Mitochondrial dysfunction triggers actin polymerization necessary for rapid glycolytic activation

Abstract

Mitochondrial damage represents a dramatic change in cellular homeostasis, necessitating rapid responses. One rapid response is peri-mitochondrial actin polymerization, termed ADA (acute damage-induced actin). The consequences of ADA are not fully understood. Here we show that ADA is necessary for rapid glycolytic activation upon inhibition of mitochondrial ATP production in multiple cells, including mouse embryonic fibroblasts and effector CD8+ T lymphocytes, for which glycolysis is an important source of ATP and biosynthetic molecules. Treatments that induce ADA include CCCP, antimycin A, rotenone, oligomycin, and hypoxia.
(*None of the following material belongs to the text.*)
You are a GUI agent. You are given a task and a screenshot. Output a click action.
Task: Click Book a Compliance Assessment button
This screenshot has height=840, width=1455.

The Arp2/3 complex inhibitor CK666 or the mitochondrial sodium-calcium exchanger (NCLX) inhibitor CGP37157, applied simultaneously with the ADA stimulus, inhibit both ADA and the glycolytic increase within 5-min, suggesting that ADA is necessary for glycolytic stimulation. Two situations causing chronic reductions in mitochondrial ATP production, ethidium bromide treatment (to deplete mitochondrial DNA) and mutation to the NDUFS4 subunit of complex 1 of the electron transport chain, cause persistent peri-mitochondrial actin filaments of similar morphology to ADA. Both peri-mitochondrial actin loss and a 20% ATP decrease occur within 10 min of CK666 treatment in NDUFS4 knock-out cells. We propose that ADA is necessary for rapid glycolytic activation upon mitochondrial impairment, to re-establish ATP production.